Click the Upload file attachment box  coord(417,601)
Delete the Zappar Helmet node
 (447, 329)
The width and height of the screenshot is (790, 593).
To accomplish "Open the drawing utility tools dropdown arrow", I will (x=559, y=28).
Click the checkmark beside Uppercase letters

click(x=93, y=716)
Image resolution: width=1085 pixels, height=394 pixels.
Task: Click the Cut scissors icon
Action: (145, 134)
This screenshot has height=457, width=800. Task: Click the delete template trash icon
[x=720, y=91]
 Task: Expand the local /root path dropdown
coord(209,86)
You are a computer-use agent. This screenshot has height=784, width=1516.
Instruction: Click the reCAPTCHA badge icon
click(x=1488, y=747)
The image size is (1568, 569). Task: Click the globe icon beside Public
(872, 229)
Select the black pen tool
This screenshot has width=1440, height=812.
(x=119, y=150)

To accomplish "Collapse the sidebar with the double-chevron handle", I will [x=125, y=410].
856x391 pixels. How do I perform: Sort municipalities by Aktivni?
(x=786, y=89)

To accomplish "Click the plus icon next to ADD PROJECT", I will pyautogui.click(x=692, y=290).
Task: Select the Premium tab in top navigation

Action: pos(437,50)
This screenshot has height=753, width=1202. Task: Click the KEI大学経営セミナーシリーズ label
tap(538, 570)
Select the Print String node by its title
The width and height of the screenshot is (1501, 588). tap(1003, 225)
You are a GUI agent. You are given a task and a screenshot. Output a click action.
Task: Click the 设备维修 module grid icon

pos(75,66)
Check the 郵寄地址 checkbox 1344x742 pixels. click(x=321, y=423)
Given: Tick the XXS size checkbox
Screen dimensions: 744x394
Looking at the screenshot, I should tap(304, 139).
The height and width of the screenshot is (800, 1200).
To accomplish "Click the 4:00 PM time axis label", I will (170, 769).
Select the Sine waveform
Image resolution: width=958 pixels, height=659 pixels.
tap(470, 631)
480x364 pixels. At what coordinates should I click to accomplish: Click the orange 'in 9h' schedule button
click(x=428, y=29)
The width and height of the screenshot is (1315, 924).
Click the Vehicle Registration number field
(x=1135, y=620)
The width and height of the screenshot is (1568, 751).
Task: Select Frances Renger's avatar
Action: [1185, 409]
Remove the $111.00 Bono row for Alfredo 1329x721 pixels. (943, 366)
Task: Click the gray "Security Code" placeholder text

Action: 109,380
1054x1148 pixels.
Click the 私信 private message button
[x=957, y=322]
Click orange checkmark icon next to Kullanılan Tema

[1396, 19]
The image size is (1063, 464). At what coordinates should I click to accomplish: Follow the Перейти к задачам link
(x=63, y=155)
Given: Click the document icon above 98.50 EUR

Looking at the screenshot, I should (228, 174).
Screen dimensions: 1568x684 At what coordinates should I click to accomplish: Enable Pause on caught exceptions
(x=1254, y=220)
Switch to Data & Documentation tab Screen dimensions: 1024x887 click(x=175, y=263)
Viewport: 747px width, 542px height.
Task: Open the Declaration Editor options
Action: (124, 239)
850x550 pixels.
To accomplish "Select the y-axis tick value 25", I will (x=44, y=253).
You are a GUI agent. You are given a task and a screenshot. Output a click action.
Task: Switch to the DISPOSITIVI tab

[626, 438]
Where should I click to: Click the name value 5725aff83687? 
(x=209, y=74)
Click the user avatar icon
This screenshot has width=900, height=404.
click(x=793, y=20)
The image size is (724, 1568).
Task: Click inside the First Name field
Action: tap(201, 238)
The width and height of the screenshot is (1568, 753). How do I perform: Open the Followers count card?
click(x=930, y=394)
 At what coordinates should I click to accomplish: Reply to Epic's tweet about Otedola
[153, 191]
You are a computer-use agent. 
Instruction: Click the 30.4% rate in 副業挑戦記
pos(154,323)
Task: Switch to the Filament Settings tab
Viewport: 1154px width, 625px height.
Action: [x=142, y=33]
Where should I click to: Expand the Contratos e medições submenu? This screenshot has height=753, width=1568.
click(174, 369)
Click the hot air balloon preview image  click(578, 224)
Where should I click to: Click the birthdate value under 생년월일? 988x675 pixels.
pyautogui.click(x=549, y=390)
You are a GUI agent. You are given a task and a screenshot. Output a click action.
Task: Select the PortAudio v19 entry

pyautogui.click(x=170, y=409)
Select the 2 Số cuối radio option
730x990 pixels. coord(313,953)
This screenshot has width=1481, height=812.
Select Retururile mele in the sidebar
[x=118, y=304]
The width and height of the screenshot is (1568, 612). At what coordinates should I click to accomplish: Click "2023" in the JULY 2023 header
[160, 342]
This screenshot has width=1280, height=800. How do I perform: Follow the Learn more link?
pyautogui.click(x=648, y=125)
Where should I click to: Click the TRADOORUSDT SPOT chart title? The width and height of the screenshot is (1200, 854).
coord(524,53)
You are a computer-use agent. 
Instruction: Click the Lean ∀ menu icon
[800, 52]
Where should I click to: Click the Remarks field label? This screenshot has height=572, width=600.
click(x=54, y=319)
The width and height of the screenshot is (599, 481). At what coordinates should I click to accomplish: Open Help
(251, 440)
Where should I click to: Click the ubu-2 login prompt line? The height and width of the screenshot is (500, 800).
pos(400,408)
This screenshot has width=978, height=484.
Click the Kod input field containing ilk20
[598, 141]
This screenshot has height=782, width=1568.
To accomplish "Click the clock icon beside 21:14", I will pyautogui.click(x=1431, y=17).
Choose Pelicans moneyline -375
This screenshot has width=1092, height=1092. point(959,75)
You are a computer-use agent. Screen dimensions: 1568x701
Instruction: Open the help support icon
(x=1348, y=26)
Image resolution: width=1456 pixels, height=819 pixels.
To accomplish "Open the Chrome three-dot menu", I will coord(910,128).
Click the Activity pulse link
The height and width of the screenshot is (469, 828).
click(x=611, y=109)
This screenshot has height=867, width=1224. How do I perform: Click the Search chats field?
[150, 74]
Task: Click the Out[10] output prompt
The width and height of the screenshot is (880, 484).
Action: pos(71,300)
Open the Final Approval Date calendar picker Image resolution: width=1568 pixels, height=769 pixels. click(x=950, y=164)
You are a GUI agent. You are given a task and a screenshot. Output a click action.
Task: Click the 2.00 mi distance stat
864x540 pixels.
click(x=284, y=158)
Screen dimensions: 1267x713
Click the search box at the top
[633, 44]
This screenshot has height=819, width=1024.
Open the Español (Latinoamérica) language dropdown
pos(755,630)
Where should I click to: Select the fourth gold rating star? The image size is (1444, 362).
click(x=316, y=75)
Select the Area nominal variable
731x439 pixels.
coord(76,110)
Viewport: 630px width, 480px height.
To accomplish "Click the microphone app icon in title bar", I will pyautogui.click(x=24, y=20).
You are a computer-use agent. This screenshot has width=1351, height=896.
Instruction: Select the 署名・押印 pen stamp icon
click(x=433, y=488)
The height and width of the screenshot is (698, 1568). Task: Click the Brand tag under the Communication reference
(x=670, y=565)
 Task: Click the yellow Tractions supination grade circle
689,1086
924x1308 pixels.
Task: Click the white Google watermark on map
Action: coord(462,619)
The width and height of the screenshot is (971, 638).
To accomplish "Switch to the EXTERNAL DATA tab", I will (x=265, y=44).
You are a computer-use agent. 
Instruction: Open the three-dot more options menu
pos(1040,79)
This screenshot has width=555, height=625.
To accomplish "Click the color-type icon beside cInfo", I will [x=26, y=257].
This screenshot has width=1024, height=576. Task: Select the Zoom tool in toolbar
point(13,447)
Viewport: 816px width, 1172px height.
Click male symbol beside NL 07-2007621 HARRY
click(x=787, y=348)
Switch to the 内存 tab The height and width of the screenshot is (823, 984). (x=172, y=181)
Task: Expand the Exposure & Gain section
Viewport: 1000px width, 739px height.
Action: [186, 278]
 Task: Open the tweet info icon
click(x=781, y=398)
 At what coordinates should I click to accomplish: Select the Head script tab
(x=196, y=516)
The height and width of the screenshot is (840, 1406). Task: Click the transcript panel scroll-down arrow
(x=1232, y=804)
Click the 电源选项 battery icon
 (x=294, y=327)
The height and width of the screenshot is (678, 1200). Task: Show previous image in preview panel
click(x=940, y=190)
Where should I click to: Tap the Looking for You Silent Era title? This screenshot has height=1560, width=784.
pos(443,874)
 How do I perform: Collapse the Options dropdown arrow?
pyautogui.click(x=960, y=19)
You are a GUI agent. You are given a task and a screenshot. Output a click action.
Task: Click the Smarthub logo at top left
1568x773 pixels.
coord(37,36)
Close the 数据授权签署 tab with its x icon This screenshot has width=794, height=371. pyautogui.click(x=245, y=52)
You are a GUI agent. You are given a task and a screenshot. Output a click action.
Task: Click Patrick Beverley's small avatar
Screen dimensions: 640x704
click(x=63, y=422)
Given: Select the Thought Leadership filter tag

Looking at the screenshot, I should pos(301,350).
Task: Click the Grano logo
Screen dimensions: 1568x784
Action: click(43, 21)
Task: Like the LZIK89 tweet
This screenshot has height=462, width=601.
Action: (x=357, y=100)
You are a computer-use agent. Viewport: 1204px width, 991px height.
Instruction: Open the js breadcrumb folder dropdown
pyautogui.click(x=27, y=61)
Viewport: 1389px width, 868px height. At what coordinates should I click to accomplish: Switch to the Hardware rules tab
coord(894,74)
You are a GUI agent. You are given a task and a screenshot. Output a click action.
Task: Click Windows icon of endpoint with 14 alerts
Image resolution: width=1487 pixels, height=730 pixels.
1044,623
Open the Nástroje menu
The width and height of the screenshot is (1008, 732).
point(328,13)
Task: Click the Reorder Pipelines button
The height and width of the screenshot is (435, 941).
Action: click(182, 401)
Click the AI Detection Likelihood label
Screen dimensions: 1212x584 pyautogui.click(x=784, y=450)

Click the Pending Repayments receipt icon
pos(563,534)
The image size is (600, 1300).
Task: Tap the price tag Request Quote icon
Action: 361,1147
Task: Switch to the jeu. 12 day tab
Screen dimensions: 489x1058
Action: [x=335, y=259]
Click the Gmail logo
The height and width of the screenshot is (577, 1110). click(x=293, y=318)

----------

The result should be the lines from the line with "Task: Click the Smarthub logo at top left" to the last line of the material, returned exactly and without any other line.

Task: Click the Smarthub logo at top left
1568x773 pixels.
coord(37,36)
Close the 数据授权签署 tab with its x icon This screenshot has width=794, height=371. pyautogui.click(x=245, y=52)
You are a GUI agent. You are given a task and a screenshot. Output a click action.
Task: Click Patrick Beverley's small avatar
Screen dimensions: 640x704
click(x=63, y=422)
Given: Select the Thought Leadership filter tag

Looking at the screenshot, I should pos(301,350).
Task: Click the Grano logo
Screen dimensions: 1568x784
Action: click(43, 21)
Task: Like the LZIK89 tweet
This screenshot has height=462, width=601.
Action: (x=357, y=100)
You are a computer-use agent. Viewport: 1204px width, 991px height.
Instruction: Open the js breadcrumb folder dropdown
pyautogui.click(x=27, y=61)
Viewport: 1389px width, 868px height. At what coordinates should I click to accomplish: Switch to the Hardware rules tab
coord(894,74)
You are a GUI agent. You are given a task and a screenshot. Output a click action.
Task: Click Windows icon of endpoint with 14 alerts
Image resolution: width=1487 pixels, height=730 pixels.
1044,623
Open the Nástroje menu
The width and height of the screenshot is (1008, 732).
point(328,13)
Task: Click the Reorder Pipelines button
The height and width of the screenshot is (435, 941).
Action: click(182, 401)
Click the AI Detection Likelihood label
Screen dimensions: 1212x584 pyautogui.click(x=784, y=450)

Click the Pending Repayments receipt icon
pos(563,534)
The image size is (600, 1300).
Task: Tap the price tag Request Quote icon
Action: 361,1147
Task: Switch to the jeu. 12 day tab
Screen dimensions: 489x1058
Action: [x=335, y=259]
Click the Gmail logo
The height and width of the screenshot is (577, 1110). click(x=293, y=318)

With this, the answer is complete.